Blog

What the iOS vulnerability really means

Written by sreedwilson | February 25, 2014 8:41:38 PM Z

Hopefully by now you have updated all of your iOS devices.  Over the course of the last few days I have discussed this security update with lots of customers and thought I would share my perspective with you.

1) This security flaw basically means that any data that should have been sent securely was susceptible to interception.  It could be harmless data like your calendar information or more meaningful data such as banking data.

2) The update as of now only helps people who are using iPads, iPhones, or iPods.  If you are using a Mac – there is no fix yet.

3) Apple is really not doing a great job of letting people know how serious this is – given that over 421,000,000 iPhones have been sold since 2008 this is a huge, huge issue.  Microsoft, by comparison, does an excellent job of letting IT professionals know when out of band (very serious patches) are released.

4) Almost every SMB has a liberal BYOD (bring your own device) policy and most are unwilling to spend money to control and secure these devices.  This puts their business data at risk for breach (and their business at risk for a lawsuit).

5) This is just the beginning. Just as Windows XP was an extremely popular OS that was used by the masses – so goes the iPhone.  Just as Windows XP was an excellent target for hackers in its early days – so goes the iPhone.

There are ways you can protect yourself and your business from threats like these:

1) You should have language in your employee handbook that says that addresses employees who connect personal devices to work resources.  We suggest language that says you reserve the right to wipe the device (and its contents) at any time.

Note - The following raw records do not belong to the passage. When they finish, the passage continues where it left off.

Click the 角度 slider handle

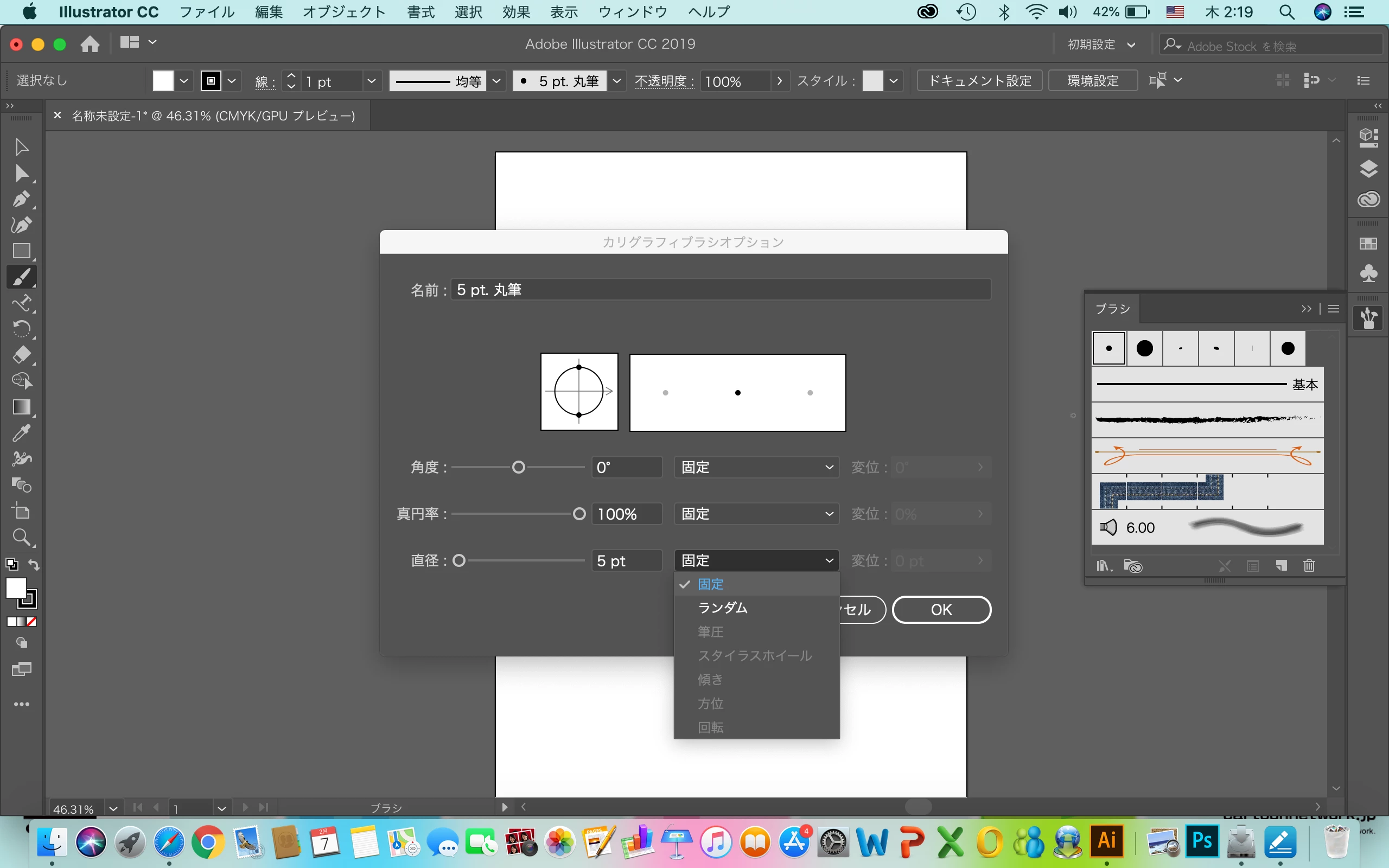coord(518,467)
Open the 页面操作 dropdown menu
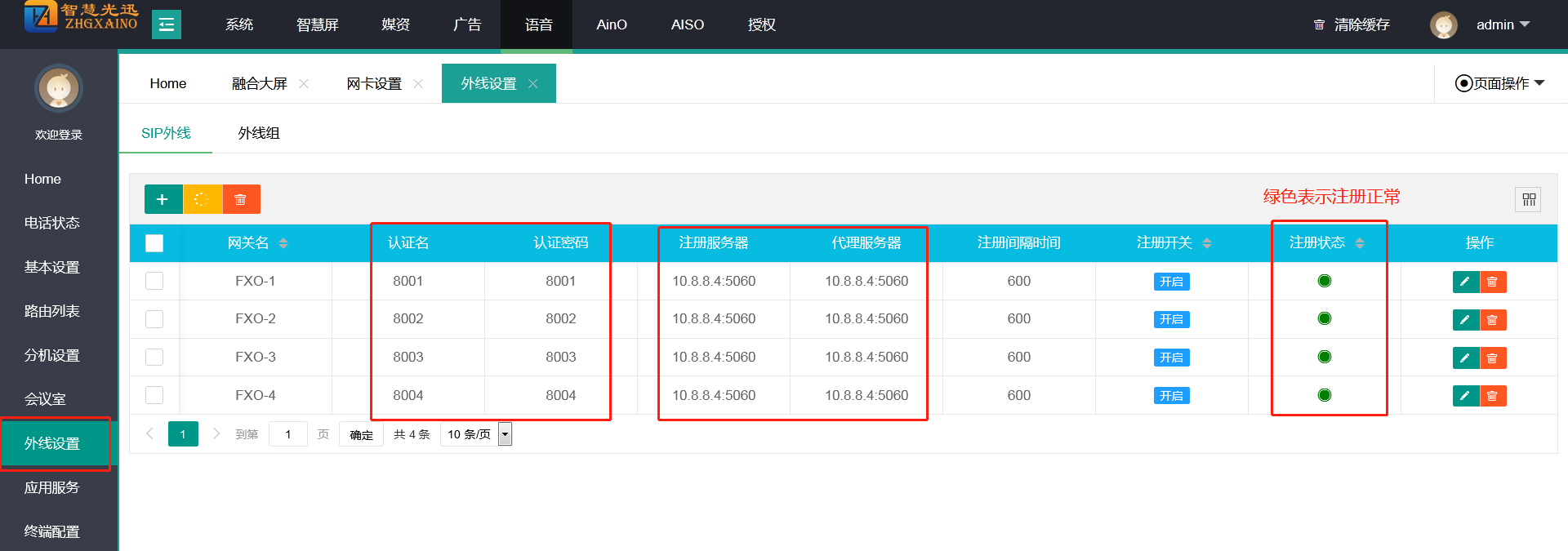 click(x=1500, y=83)
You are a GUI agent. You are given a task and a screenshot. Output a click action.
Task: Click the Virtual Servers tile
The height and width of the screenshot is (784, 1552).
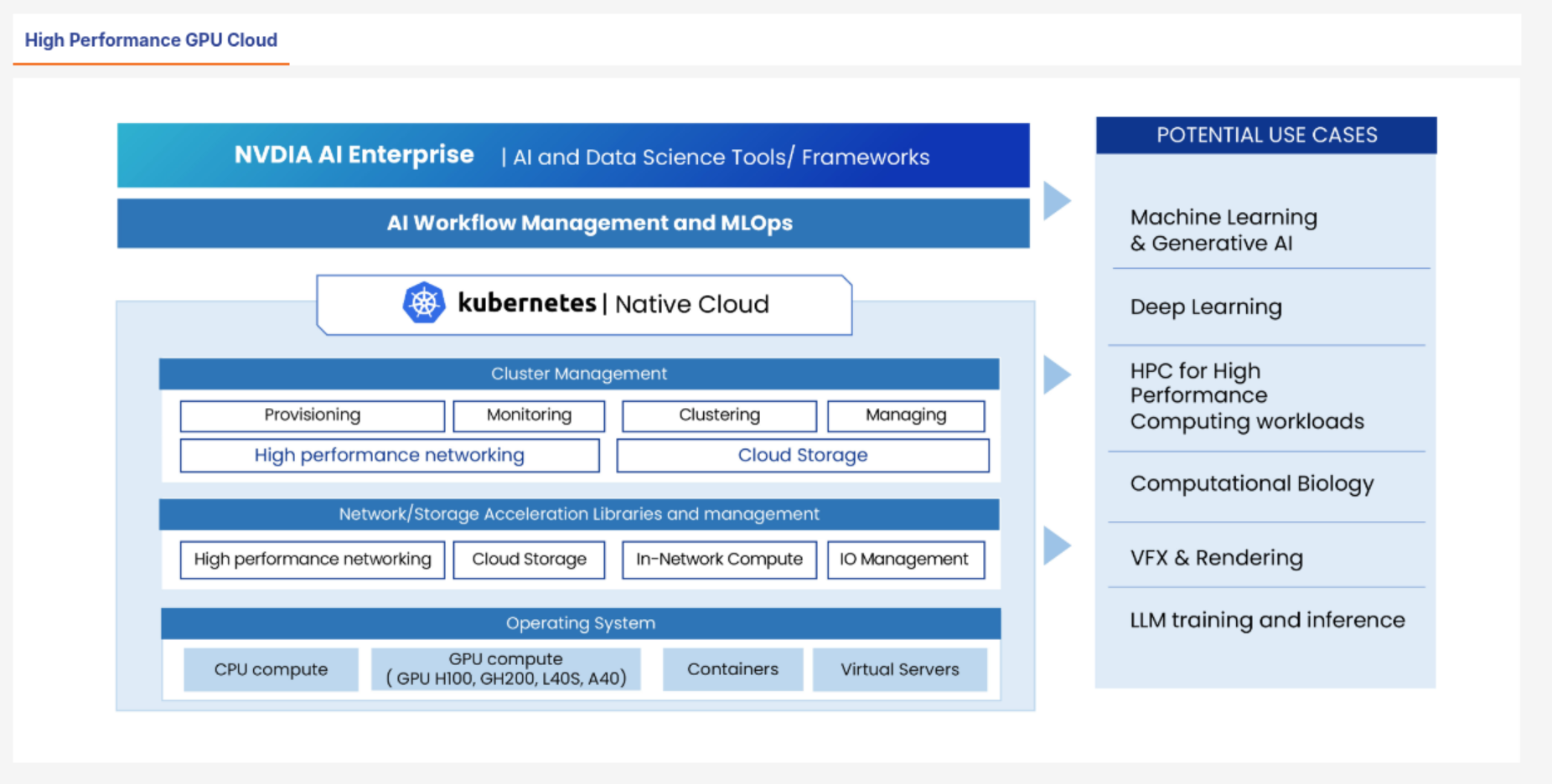pos(899,669)
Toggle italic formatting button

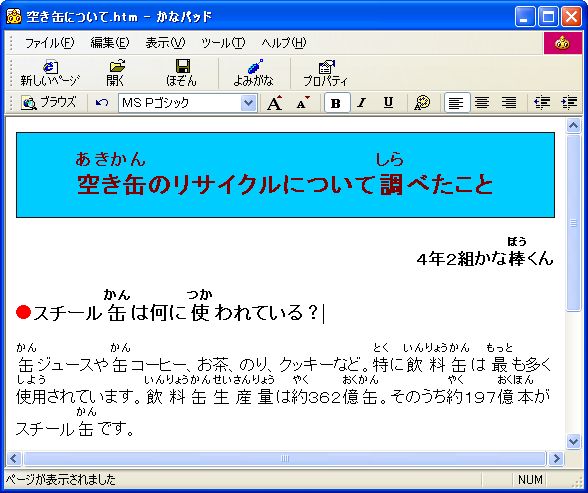click(362, 103)
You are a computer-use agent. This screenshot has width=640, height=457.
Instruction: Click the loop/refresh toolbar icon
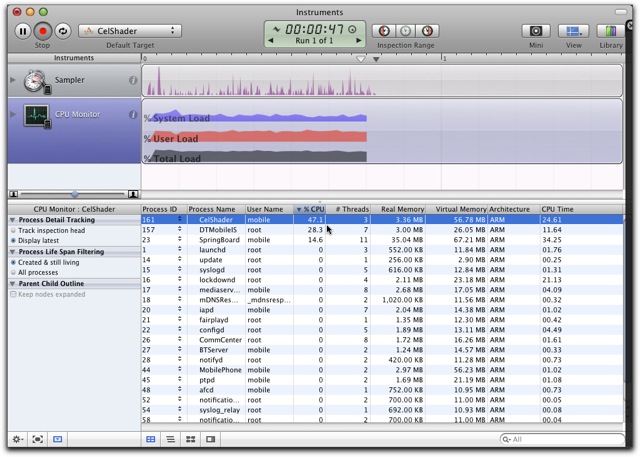point(62,31)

2) You should put together a mobile device management strategy for the multitude of devices that employees use to connect to work resources.  A good strategy will allow you at least pinpoint devices that are out of compliance.  A great strategy will allow you to push updates to connected devices.

3) Use this as an opportunity to discuss security with all of your employees.  You can have the best security systems in the word – but 9 times out of 10 good security starts with good education.

PS: If you are still running Windows XP – think about this: After April 15th Microsoft will no longer be releasing security updates for Windows XP.  So if you fast forward just 2 months and shift this security flaw from iOS to Windows – there would be no coming fix! Get those Windows XP machines upgraded to Windows 7 or Windows 8 ASAP!